*** Supplied entries Section Begins ***

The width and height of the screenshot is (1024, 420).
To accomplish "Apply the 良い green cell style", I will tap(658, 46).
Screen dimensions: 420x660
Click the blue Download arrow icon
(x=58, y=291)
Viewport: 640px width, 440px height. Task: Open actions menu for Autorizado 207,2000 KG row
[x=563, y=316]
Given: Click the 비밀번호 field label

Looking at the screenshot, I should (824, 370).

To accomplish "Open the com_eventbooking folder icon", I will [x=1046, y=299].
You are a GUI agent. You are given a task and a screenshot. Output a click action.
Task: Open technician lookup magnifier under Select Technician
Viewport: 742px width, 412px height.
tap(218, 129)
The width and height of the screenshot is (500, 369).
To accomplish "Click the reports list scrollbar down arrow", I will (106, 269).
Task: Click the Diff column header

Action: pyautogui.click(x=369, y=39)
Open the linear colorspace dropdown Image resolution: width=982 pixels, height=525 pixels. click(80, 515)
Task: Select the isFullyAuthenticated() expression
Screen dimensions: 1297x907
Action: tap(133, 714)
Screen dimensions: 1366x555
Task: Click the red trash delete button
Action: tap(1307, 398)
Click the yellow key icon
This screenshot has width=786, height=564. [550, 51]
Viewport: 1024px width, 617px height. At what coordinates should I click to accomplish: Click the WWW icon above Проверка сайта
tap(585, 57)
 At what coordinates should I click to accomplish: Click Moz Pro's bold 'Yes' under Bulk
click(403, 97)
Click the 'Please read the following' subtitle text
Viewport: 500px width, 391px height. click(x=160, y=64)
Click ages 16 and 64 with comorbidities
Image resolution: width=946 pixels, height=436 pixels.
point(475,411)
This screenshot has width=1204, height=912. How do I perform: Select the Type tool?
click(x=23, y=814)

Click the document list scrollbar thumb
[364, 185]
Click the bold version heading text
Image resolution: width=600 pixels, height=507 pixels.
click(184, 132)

*** Supplied entries Section Ends ***

» What to work on: A word-for-word restatement of the records above from the line containing "Viewport: 742px width, 412px height." to their final line is all the answer should hold.

» Output for this exercise:
Viewport: 742px width, 412px height.
tap(218, 129)
The width and height of the screenshot is (500, 369).
To accomplish "Click the reports list scrollbar down arrow", I will (106, 269).
Task: Click the Diff column header

Action: pyautogui.click(x=369, y=39)
Open the linear colorspace dropdown Image resolution: width=982 pixels, height=525 pixels. click(80, 515)
Task: Select the isFullyAuthenticated() expression
Screen dimensions: 1297x907
Action: tap(133, 714)
Screen dimensions: 1366x555
Task: Click the red trash delete button
Action: tap(1307, 398)
Click the yellow key icon
This screenshot has width=786, height=564. [550, 51]
Viewport: 1024px width, 617px height. At what coordinates should I click to accomplish: Click the WWW icon above Проверка сайта
tap(585, 57)
 At what coordinates should I click to accomplish: Click Moz Pro's bold 'Yes' under Bulk
click(403, 97)
Click the 'Please read the following' subtitle text
Viewport: 500px width, 391px height. click(x=160, y=64)
Click ages 16 and 64 with comorbidities
Image resolution: width=946 pixels, height=436 pixels.
point(475,411)
This screenshot has width=1204, height=912. How do I perform: Select the Type tool?
click(x=23, y=814)

Click the document list scrollbar thumb
[364, 185]
Click the bold version heading text
Image resolution: width=600 pixels, height=507 pixels.
click(184, 132)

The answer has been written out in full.